TransUnion: Housing Market Set For Full Recovery In 2016

Posted by Patrick Barnard on December 15, 2015 No Comments
Categories : Mortgage Servicing

TransUnion forecasts that the U.S. housing market will have fully recovered from the effects of the Great Recession by the end of 2016.

In its 2016 Forecast, the company says it expects consumer credit markets, including the mortgage market, to make a complete recovery.

The firm predicts that the national mortgage serious delinquency rate (60 days or more past due) will reach 2.06% by the end of 2016 – down from 2.50% at the end of this year.

TransUnion says 2.06% is in the range traditionally observed prior to the mortgage crisis.

In comparison, the serious delinquency rate peaked at 6.94% in the first quarter of 2010, according to the firm's data.

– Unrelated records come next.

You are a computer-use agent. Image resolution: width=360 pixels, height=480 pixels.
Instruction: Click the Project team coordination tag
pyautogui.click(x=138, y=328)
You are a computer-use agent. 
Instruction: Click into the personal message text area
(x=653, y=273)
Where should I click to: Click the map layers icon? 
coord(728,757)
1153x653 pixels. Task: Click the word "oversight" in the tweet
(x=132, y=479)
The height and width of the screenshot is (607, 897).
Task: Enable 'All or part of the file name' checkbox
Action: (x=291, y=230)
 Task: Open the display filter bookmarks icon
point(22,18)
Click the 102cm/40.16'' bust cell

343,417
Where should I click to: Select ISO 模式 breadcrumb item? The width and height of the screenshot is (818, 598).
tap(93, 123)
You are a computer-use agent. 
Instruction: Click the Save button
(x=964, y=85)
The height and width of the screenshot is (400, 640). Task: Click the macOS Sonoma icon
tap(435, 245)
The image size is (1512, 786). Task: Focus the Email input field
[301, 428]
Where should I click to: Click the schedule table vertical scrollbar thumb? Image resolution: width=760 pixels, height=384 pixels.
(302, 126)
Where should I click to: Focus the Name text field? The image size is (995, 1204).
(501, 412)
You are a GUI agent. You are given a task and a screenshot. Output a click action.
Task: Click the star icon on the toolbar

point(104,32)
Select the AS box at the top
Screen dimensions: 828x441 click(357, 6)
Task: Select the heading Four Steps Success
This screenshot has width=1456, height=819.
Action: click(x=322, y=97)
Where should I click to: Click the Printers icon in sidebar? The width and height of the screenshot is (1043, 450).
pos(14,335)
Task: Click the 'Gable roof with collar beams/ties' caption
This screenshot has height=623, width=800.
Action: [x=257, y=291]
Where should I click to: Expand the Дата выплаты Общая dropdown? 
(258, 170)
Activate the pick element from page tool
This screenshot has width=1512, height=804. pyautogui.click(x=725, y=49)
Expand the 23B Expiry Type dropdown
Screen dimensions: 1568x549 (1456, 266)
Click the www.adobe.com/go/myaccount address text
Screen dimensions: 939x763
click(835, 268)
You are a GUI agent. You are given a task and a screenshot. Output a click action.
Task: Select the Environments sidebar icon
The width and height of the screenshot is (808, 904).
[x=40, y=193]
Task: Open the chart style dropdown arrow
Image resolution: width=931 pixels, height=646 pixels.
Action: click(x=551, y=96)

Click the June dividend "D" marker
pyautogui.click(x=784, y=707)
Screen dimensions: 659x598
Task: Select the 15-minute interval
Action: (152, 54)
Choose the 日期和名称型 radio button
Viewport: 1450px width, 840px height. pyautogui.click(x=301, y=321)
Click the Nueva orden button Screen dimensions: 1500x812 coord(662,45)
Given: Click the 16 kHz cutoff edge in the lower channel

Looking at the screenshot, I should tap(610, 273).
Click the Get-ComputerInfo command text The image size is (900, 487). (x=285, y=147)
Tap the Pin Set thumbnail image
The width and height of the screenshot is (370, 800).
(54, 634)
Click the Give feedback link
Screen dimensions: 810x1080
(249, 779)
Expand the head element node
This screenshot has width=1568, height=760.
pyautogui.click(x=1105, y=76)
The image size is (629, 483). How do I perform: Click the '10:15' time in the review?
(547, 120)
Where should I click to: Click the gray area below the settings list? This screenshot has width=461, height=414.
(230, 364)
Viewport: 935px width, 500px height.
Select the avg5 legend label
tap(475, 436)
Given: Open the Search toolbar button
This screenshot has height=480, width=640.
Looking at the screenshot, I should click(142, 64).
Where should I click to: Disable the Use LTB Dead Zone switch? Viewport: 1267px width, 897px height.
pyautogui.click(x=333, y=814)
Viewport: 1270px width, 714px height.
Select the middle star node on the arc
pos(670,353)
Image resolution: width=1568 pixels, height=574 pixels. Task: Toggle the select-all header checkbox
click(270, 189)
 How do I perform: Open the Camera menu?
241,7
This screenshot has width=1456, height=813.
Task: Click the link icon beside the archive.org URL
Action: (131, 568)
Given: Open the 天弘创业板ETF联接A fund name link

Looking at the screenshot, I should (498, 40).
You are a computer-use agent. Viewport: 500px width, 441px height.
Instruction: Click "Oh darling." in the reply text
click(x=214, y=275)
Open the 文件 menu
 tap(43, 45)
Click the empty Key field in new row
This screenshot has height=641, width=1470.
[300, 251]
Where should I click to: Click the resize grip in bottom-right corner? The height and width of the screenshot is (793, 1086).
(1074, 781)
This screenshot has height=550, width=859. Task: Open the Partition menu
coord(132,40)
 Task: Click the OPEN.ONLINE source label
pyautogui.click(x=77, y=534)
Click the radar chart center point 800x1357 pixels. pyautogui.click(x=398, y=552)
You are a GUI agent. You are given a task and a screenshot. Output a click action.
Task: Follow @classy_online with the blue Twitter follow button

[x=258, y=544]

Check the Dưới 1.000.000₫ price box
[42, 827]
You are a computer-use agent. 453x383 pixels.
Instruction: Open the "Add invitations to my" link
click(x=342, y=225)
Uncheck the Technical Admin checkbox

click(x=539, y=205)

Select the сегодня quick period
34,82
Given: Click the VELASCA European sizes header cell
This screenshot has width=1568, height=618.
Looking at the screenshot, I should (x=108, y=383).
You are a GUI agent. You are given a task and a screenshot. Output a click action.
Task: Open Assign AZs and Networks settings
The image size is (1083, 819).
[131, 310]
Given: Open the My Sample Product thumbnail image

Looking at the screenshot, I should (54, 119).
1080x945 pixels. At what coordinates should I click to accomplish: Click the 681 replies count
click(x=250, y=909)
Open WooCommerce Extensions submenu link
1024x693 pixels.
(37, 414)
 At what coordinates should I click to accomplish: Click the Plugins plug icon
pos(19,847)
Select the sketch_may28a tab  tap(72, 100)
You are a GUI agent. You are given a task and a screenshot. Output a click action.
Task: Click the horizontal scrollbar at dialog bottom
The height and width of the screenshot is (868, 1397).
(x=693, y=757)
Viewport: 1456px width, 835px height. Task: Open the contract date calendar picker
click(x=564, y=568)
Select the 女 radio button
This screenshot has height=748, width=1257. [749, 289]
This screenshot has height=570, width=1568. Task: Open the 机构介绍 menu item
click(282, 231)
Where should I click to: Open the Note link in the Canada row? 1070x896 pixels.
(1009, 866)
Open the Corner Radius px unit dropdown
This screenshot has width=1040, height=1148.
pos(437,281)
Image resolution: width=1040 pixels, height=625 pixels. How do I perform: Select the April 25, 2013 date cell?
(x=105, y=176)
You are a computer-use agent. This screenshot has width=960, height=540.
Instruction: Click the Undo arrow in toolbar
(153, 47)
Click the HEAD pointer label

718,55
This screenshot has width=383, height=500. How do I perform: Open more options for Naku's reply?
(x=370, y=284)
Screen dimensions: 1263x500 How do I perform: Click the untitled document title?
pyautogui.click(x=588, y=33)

‘Our forecast highlights that we are no longer in recovery – we have recovered from the Great Recession,’ says Ezra Becker, vice president of research and consulting in TransUnion's financial services business unit, in a statement. ‘Both the mortgage and credit card markets are performing extremely well, with increased consumer participation and continued low delinquency rates. Millions of borrowers have gained access to credit card loans in just the past few years. And, despite the fact that more consumers – and more nonprime consumers – are entering the housing market, delinquency levels have remained in check and balances are growing. This points to responsible lending practices and a consumer base that is clearly in a better position to make payments on their loans.’

‘We have observed that a 'normal' delinquency rate fell between 1.5 percent and 2 percent in the past, and our forecast puts the nation back at this level,’ adds Steve Chaouki, executive vice president and head of TransUnion's financial services business unit. ‘Newer vintage mortgage loans have been performing at this level for the last few years, but a combination of factors – such as the funneling of bad mortgage loans through the foreclosure process, an improvement in the employment picture and an uptick in housing prices – were needed to get back to normal.’

The report shows that mortgage debt per borrower has increased slightly in recent years, which is partly due to increasing home prices. Debt levels are expected to experience a $9,000-plus gain per borrower by the end of next year from the year-end low observed in 2012.

‘This is a clear indicator that housing prices are recovering and consumers are gaining access to more mortgage loans,’ says Chaouki. ‘Fannie Mae's recent announcement that it would use trended data in the assessment of mortgage applicants could also very well boost mortgage originations in the second half of 2016.’

Previous research from the firm finds that with the use of trended data, the percentage of consumers in the super-prime risk tier would increase from 12% of the population to 21%.

Despite the fact that the housing market is almost fully recovered, the total number of mortgage accounts is far from where it used to be in the pre-recession years. As of the third quarter, there were about 52.6 million mortgage accounts – approximately 7 million fewer than in the third quarter of 2009, when there were 59.6 million.

‘We are a long way from returning to pre-recession levels in terms of mortgage accounts, but changing consumer preferences for housing also may play a role in this slow recovery,’ says Chaouki. ‘If the economy continues to perform well, we believe the net number of mortgages will increase over the next year.’